Quoted text:
■ ■ ■

Re: Re[2]: FW: acronym in title... from Mark Davis on 2003-03-14 (w3c-wai-gl@w3.org from January to March 2003)

From: Mark Davis <mark.davis@jtcsv.com>
Date: Fri, 14 Mar 2003 07:35:14 -0800
To: "Roberto Scano - IWA/HWG" <rscano@iwa-italy.org>, <ishida@w3.org>, <w3c-i18n-ig@w3.org>, <public-i18n-geo@w3.org>, "Al Gilman" <asgilman@iamdigex.net>
Cc: <w3c-wai-gl@w3.org>
Message-ID: <004501c2ea3f$4f179520$7900a8c0@DAVIS1>
I wonder how realistic these scenarios are. The principal motivation for a
fine-grained language tagging of individual words or phrases appears to be
for text-to-speech, primarily for the blind. But the goal for
text-to-speech, except in very rare cases, will be to read the customary,
most-well-understood pronunciation of the phrase in the end-user's language.
Rarely will that precisely match the exact pronunciation of the word in the
foreign language. More typically it will be modified to fit within an
allowable sequence of phonemes in the user's language, and often it will be
given a "spelling pronunciation". In that, it is much more like an equally
obscure non-foreign word in the user's language. For example, an English
text-to-speech system should be more likely to find a relatively common
Yiddish term like "schlemiel" than to find an uncommon "native" word such as
"phthisic" in English.

■ ■ ■

What you need to do:
(a) In the mailing-list message, what is named as the principal motivation for fine-grained language tagging of individual words or phrases?
(b) Print the passage of the message that starts at the words "Re: Re[2]: FW: acronym" and ends after "the end-user's language.".
The lines below the message have nothing to do with it.

Raw data:
■ ■ ■

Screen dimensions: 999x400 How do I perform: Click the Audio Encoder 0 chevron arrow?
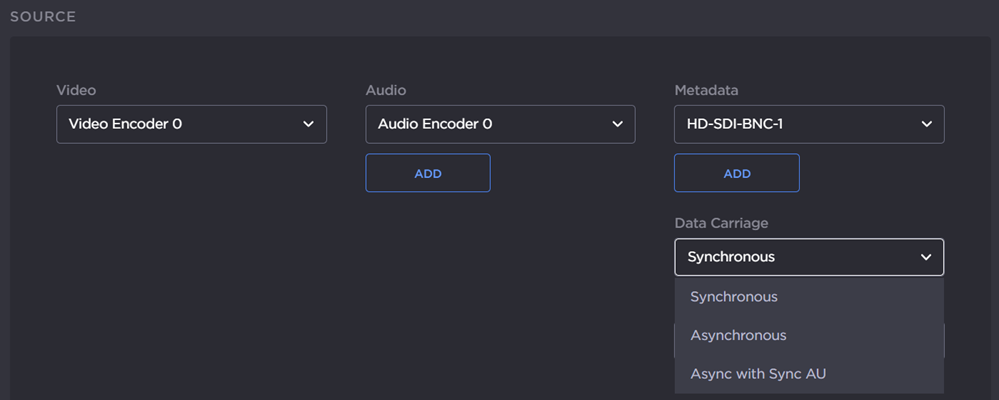617,125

■ ■ ■

Solutions by task:
(a) Text-to-speech, primarily for the blind.

(b)
Re: Re[2]: FW: acronym in title... from Mark Davis on 2003-03-14 (w3c-wai-gl@w3.org from January to March 2003)

From: Mark Davis <mark.davis@jtcsv.com>
Date: Fri, 14 Mar 2003 07:35:14 -0800
To: "Roberto Scano - IWA/HWG" <rscano@iwa-italy.org>, <ishida@w3.org>, <w3c-i18n-ig@w3.org>, <public-i18n-geo@w3.org>, "Al Gilman" <asgilman@iamdigex.net>
Cc: <w3c-wai-gl@w3.org>
Message-ID: <004501c2ea3f$4f179520$7900a8c0@DAVIS1>
I wonder how realistic these scenarios are. The principal motivation for a
fine-grained language tagging of individual words or phrases appears to be
for text-to-speech, primarily for the blind. But the goal for
text-to-speech, except in very rare cases, will be to read the customary,
most-well-understood pronunciation of the phrase in the end-user's language.